** EXERCISE PROMPT **
Give the records below again exactly, and exclude each picture.

** TASK DATA **
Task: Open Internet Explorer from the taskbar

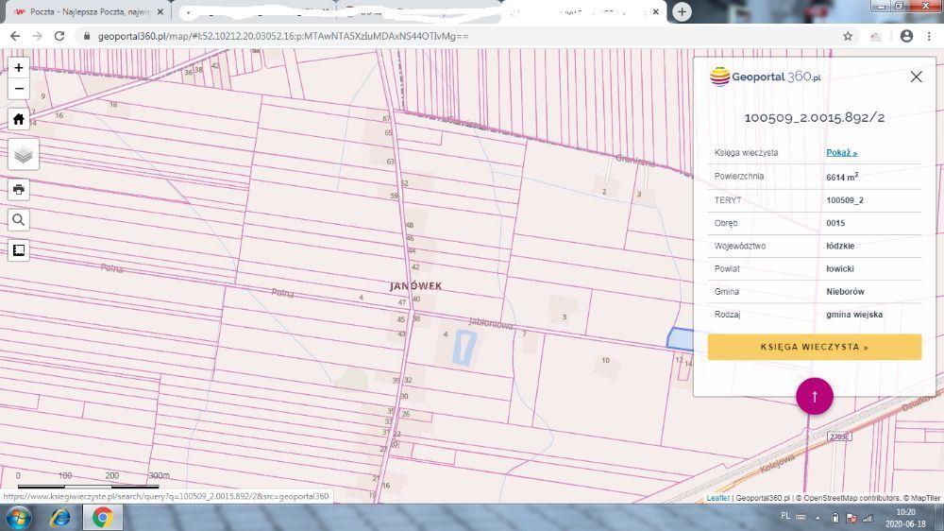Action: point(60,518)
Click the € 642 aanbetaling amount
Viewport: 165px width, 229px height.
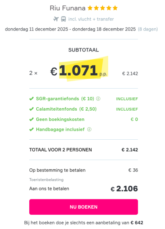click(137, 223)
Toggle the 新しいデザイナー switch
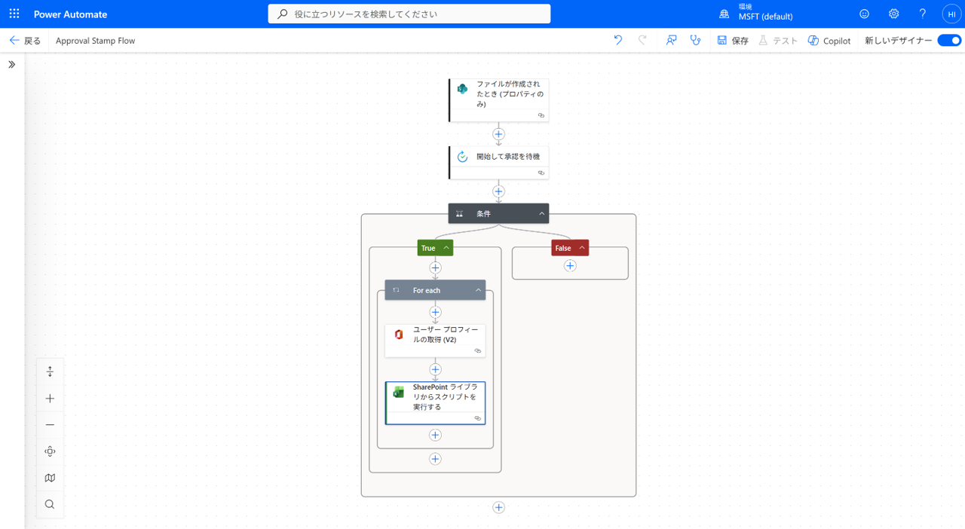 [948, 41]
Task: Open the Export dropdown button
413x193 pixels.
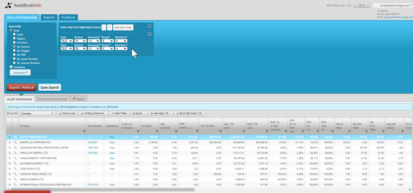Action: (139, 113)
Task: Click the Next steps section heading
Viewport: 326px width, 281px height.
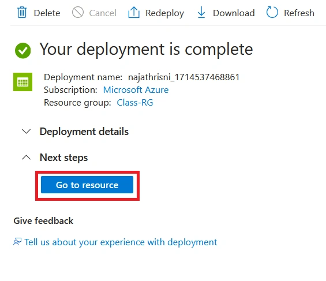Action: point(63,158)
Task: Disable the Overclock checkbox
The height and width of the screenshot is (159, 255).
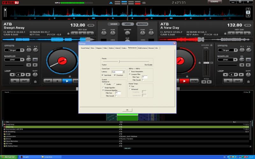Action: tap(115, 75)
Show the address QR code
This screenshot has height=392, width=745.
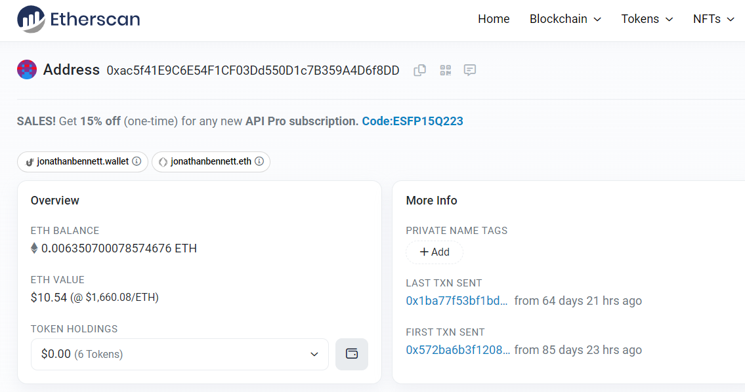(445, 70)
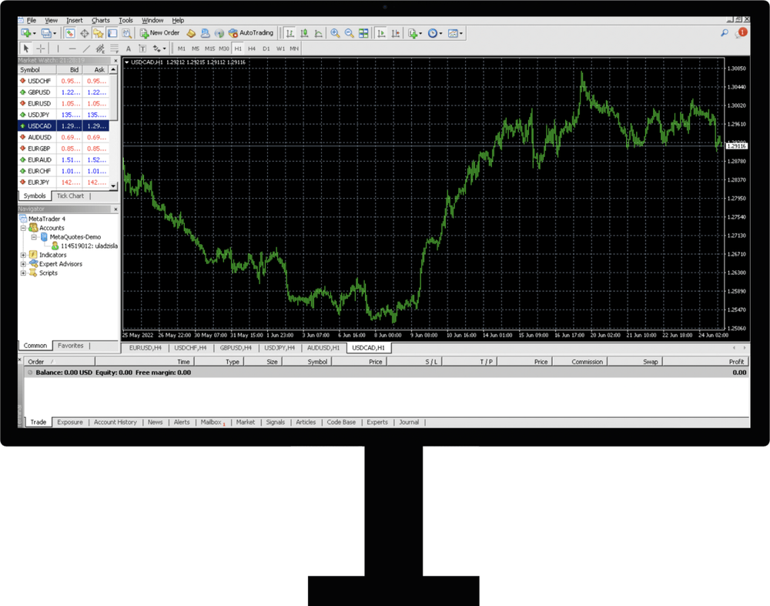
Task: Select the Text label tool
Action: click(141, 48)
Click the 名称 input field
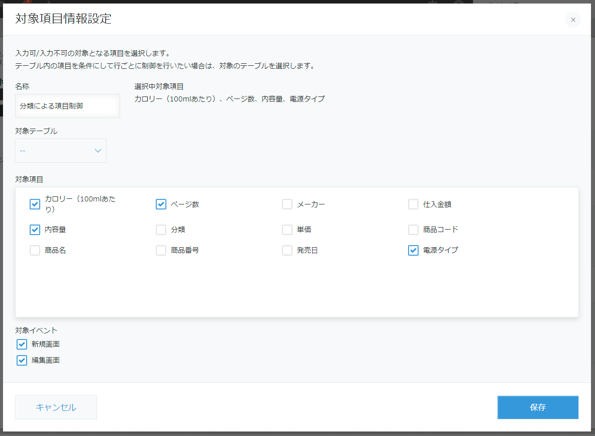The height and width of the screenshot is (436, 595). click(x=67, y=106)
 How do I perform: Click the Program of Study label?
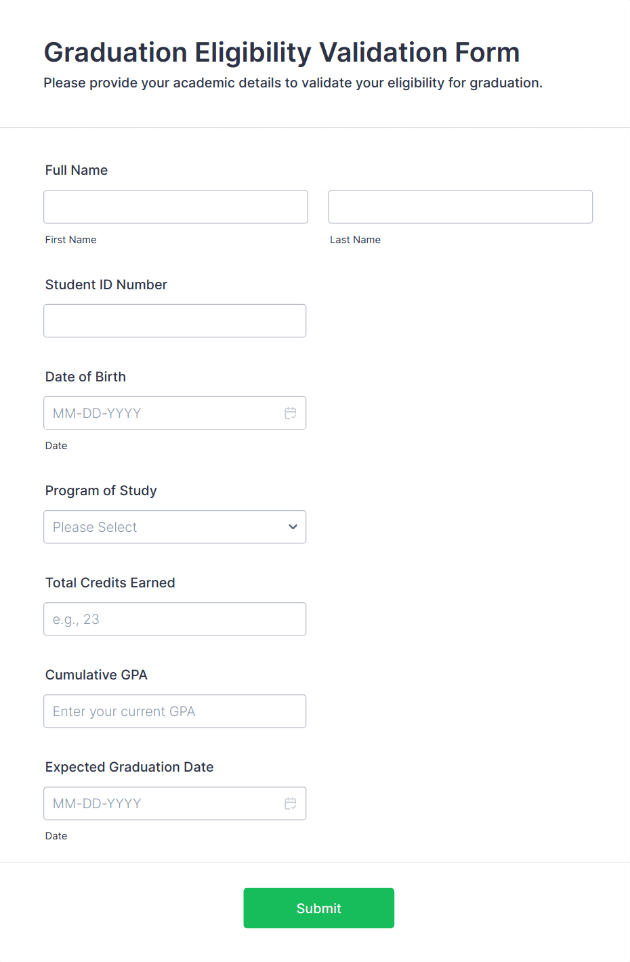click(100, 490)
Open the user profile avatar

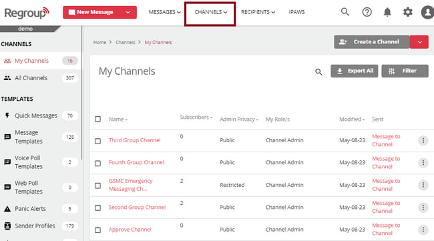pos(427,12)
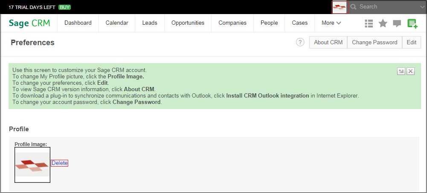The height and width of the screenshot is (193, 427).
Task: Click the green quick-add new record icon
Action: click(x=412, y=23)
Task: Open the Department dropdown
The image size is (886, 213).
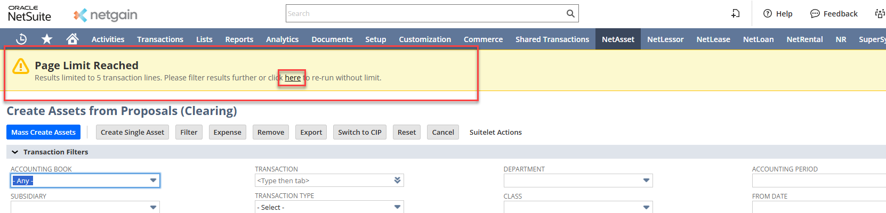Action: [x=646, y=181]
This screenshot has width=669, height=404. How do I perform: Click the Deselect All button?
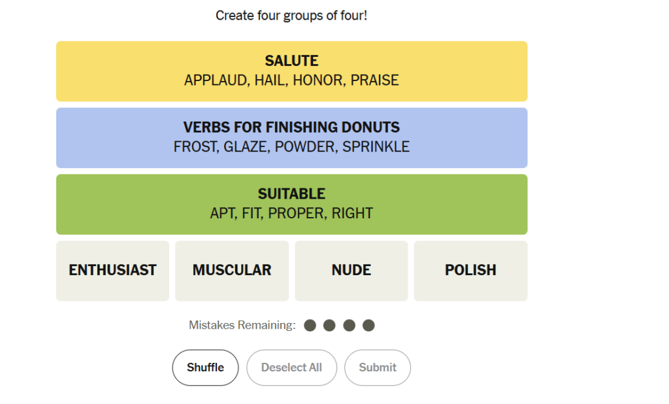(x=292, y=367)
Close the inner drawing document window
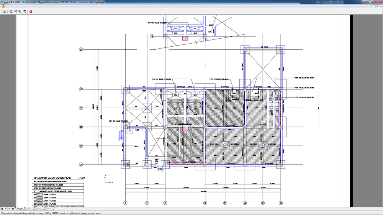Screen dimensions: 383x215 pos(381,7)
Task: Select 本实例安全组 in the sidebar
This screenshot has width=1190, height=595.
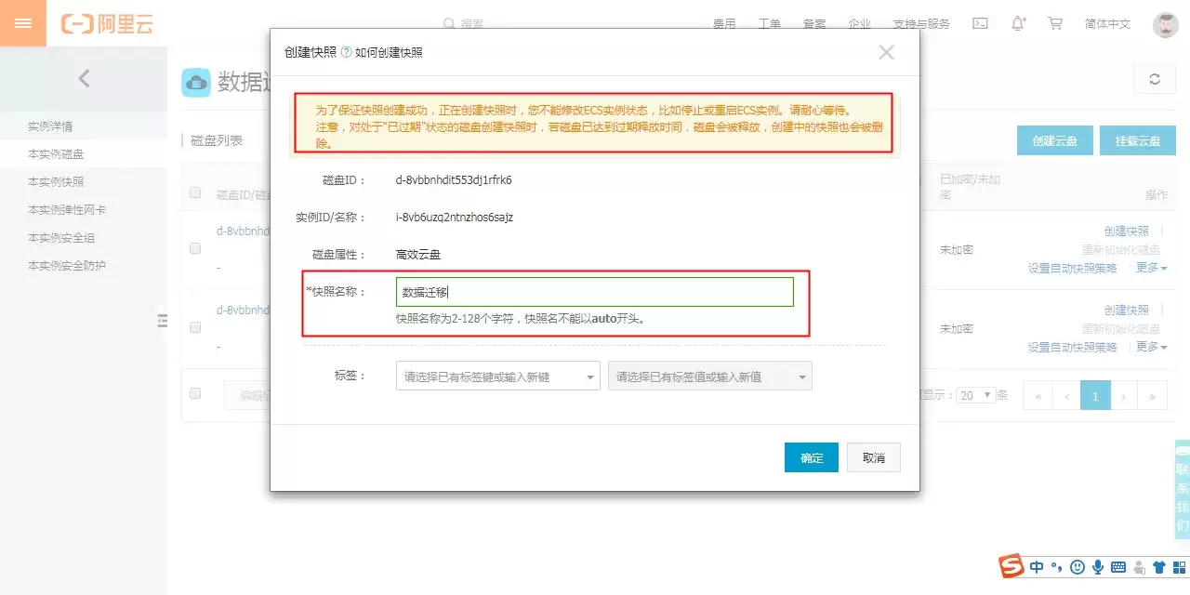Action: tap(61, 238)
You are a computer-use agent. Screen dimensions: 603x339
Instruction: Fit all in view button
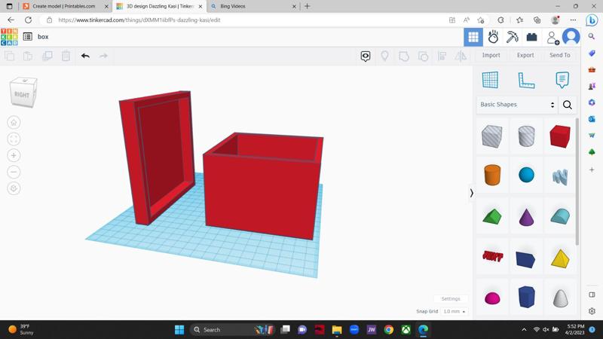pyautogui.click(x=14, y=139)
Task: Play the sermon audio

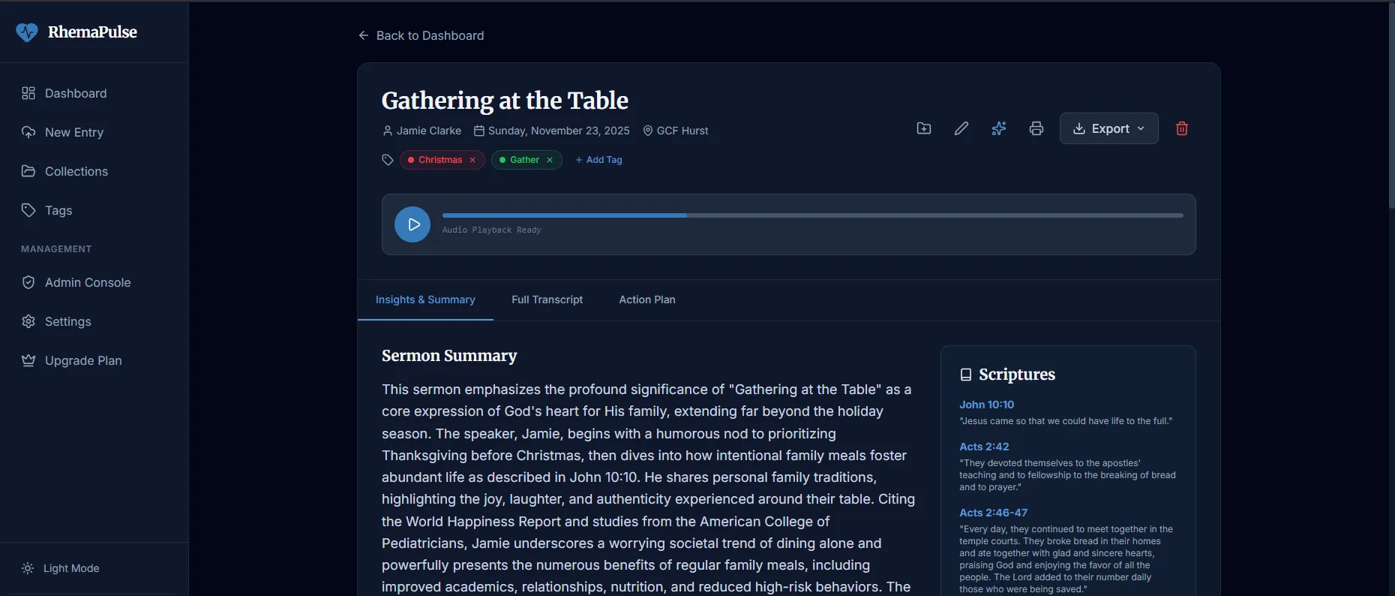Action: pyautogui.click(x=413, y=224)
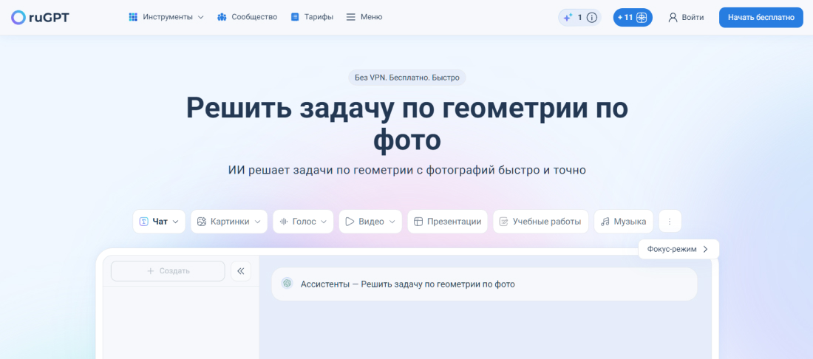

** WRITTEN REPLY **
Task: Open Internet Explorer from the taskbar

Action: point(60,518)
Click the € 642 aanbetaling amount
Viewport: 165px width, 229px height.
click(137, 223)
Toggle the 新しいデザイナー switch
 [948, 41]
Task: Open the Export dropdown button
413x193 pixels.
Action: (139, 113)
Task: Click the Next steps section heading
Viewport: 326px width, 281px height.
Action: point(63,158)
Task: Disable the Overclock checkbox
The height and width of the screenshot is (159, 255).
Action: tap(115, 75)
Show the address QR code
This screenshot has height=392, width=745.
(445, 70)
Task: Select the Text label tool
Action: click(141, 48)
Click the 名称 input field
The height and width of the screenshot is (436, 595). click(x=67, y=106)
 How do I perform: Click the Program of Study label?
click(100, 490)
Open the user profile avatar

pos(427,12)
The height and width of the screenshot is (193, 427).
Task: Click the green quick-add new record icon
Action: click(x=412, y=23)
Task: Open the Department dropdown
The image size is (886, 213).
Action: [x=646, y=181]
This screenshot has width=669, height=404. How do I perform: Click the Deselect All button?
(x=292, y=367)
Close the inner drawing document window
Screen dimensions: 383x215 pos(381,7)
Task: Select 本实例安全组 in the sidebar
This screenshot has width=1190, height=595.
Action: tap(61, 238)
You are a computer-use agent. Screen dimensions: 603x339
Instruction: Fit all in view button
pyautogui.click(x=14, y=139)
Task: Play the sermon audio

Action: pyautogui.click(x=413, y=224)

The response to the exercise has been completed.